▸ SET EXERCISE A: In the article about Zelda combat, which button did players have to hold to stay focused on an enemy?
──────── READING PASSAGE
Tears Of The Kingdom Probably Won’t Fix A Long-Running Zelda Problem

TOTK could avoid BOTW’s mistake of wasting a controller button during Zelda combat by borrowing from Age of Calamity controls.

The upcoming Breath of the Wild sequel The Legend of Zelda: Tears of the Kingdom could improve upon an existing Zelda combat feature, but this seems unlikely. As an open-world exploration game, combat was only one aspect of gameplay, as plot advancement heavily relied on 3D platforming, puzzle-solving, and meddling in NPC’s daily affairs. Breath of the Wild also had to be playable on both the Nintendo Switch and the Wii U gamepad, further restricting combat control options. The Wii U gamepad’s controls resembled those of the Nintendo Switch in handheld mode, but this prevented full utilization of the motion control possibilities for Switch users in tabletop and TV mode.


As a Switch exclusive, Tears of the Kingdom could integrate the Nintendo Switch’s HD Rumble feature and motion controls for smoother combat. The left shoulder button was for both targeting and guarding, as well as deploying Daruk’s Protection – dodging and Flurry Rush could be activated outside of Focus mode, but Perfect Parrying and shielding required the player to maintain Focus mode. To remain focused on an enemy, players had to hold ZL, and they couldn’t change their target – Focus mode automatically locked on to the nearest enemy and had to be pressed again once that enemy was defeated to lock on to any other remaining enemies.

Related: BOTW 2 Could Add New Horse Exploration & Mounted Combat

TOTK Might Keep BOTW’s Clunky Combat Targeting System

Link fighting a group of Bokoblins in Breath of the Wild.
────────────────
▸ SET EXERCISE B: Locate every row below that contains the word "perform", matching case exactly.
──────── DATA ENTRIES
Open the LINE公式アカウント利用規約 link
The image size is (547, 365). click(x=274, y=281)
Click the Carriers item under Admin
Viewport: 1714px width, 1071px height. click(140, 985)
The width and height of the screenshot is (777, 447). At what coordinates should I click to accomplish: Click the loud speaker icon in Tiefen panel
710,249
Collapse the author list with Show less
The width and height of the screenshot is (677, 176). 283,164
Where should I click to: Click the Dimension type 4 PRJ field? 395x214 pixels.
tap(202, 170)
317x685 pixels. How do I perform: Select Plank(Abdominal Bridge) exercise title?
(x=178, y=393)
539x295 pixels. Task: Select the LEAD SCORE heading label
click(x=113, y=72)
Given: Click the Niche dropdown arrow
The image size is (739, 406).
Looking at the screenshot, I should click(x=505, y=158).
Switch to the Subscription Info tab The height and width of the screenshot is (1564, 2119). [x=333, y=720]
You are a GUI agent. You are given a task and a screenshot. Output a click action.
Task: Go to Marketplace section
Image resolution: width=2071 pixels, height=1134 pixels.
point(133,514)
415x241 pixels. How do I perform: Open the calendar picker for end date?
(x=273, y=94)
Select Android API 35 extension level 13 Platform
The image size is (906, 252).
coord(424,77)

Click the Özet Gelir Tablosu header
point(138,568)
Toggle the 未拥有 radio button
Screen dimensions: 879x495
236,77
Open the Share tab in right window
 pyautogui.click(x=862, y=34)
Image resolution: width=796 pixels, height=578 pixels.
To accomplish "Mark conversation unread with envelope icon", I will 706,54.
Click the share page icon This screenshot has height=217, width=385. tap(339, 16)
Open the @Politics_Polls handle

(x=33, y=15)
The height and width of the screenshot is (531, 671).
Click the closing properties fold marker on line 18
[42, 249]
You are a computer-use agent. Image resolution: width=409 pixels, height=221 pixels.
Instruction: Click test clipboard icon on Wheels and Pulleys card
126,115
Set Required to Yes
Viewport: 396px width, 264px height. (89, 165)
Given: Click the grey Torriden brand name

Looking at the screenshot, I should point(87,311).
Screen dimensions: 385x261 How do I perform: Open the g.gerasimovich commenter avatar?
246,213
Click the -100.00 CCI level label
────────────────
▸ TASK RESPONSE A: ZL

▸ TASK RESPONSE B:
317x685 pixels. How do I perform: Select Plank(Abdominal Bridge) exercise title?
415x241 pixels. How do I perform: Open the calendar picker for end date?
Screen dimensions: 385x261 How do I perform: Open the g.gerasimovich commenter avatar?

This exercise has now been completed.